::: EXTRACTED MATERIAL

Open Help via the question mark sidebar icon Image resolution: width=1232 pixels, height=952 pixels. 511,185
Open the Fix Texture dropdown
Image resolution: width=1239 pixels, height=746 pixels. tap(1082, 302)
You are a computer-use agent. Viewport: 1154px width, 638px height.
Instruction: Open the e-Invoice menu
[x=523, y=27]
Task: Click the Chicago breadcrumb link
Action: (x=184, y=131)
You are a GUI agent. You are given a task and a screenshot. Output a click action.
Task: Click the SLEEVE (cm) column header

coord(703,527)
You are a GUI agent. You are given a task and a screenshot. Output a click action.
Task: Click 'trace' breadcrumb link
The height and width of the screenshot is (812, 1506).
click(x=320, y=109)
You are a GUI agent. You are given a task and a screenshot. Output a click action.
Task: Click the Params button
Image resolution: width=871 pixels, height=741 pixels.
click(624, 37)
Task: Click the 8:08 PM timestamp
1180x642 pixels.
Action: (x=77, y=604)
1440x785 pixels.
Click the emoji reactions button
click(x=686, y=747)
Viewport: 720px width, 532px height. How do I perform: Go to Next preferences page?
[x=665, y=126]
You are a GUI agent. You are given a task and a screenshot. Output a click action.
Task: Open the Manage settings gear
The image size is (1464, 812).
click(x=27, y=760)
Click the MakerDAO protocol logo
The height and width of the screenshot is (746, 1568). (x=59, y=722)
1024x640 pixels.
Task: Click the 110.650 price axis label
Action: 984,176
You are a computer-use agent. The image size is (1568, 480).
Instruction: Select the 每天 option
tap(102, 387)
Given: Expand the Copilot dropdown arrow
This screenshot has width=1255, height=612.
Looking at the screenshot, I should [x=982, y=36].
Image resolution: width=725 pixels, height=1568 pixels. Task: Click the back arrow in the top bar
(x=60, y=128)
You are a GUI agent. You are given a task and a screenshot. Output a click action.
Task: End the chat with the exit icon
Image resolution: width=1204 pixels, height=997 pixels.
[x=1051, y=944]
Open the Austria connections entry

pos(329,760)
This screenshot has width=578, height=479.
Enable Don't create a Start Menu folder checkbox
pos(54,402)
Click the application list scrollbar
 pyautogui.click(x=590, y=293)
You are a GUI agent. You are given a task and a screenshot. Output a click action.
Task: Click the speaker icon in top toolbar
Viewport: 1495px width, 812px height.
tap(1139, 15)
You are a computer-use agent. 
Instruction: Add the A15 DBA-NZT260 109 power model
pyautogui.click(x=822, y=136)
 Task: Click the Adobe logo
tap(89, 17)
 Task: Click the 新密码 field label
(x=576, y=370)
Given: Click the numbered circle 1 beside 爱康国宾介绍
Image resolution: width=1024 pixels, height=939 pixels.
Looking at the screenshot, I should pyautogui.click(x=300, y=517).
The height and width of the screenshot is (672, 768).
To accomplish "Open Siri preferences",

::::::

ACTIVITY —
The entries shown above should be copied out word for word.

COMPLETED TASK —
Open Help via the question mark sidebar icon Image resolution: width=1232 pixels, height=952 pixels. 511,185
Open the Fix Texture dropdown
Image resolution: width=1239 pixels, height=746 pixels. tap(1082, 302)
You are a computer-use agent. Viewport: 1154px width, 638px height.
Instruction: Open the e-Invoice menu
[x=523, y=27]
Task: Click the Chicago breadcrumb link
Action: (x=184, y=131)
You are a GUI agent. You are given a task and a screenshot. Output a click action.
Task: Click the SLEEVE (cm) column header

coord(703,527)
You are a GUI agent. You are given a task and a screenshot. Output a click action.
Task: Click 'trace' breadcrumb link
The height and width of the screenshot is (812, 1506).
click(x=320, y=109)
You are a GUI agent. You are given a task and a screenshot. Output a click action.
Task: Click the Params button
Image resolution: width=871 pixels, height=741 pixels.
click(624, 37)
Task: Click the 8:08 PM timestamp
1180x642 pixels.
Action: (x=77, y=604)
1440x785 pixels.
Click the emoji reactions button
click(x=686, y=747)
Viewport: 720px width, 532px height. How do I perform: Go to Next preferences page?
[x=665, y=126]
You are a GUI agent. You are given a task and a screenshot. Output a click action.
Task: Open the Manage settings gear
The image size is (1464, 812).
click(x=27, y=760)
Click the MakerDAO protocol logo
The height and width of the screenshot is (746, 1568). (x=59, y=722)
1024x640 pixels.
Task: Click the 110.650 price axis label
Action: 984,176
You are a computer-use agent. The image size is (1568, 480).
Instruction: Select the 每天 option
tap(102, 387)
Given: Expand the Copilot dropdown arrow
This screenshot has width=1255, height=612.
Looking at the screenshot, I should [x=982, y=36].
Image resolution: width=725 pixels, height=1568 pixels. Task: Click the back arrow in the top bar
(x=60, y=128)
You are a GUI agent. You are given a task and a screenshot. Output a click action.
Task: End the chat with the exit icon
Image resolution: width=1204 pixels, height=997 pixels.
[x=1051, y=944]
Open the Austria connections entry

pos(329,760)
This screenshot has width=578, height=479.
Enable Don't create a Start Menu folder checkbox
pos(54,402)
Click the application list scrollbar
 pyautogui.click(x=590, y=293)
You are a GUI agent. You are given a task and a screenshot. Output a click action.
Task: Click the speaker icon in top toolbar
Viewport: 1495px width, 812px height.
tap(1139, 15)
You are a computer-use agent. 
Instruction: Add the A15 DBA-NZT260 109 power model
pyautogui.click(x=822, y=136)
 Task: Click the Adobe logo
tap(89, 17)
 Task: Click the 新密码 field label
(x=576, y=370)
Given: Click the numbered circle 1 beside 爱康国宾介绍
Image resolution: width=1024 pixels, height=939 pixels.
Looking at the screenshot, I should pyautogui.click(x=300, y=517).
The height and width of the screenshot is (672, 768).
To accomplish "Open Siri preferences",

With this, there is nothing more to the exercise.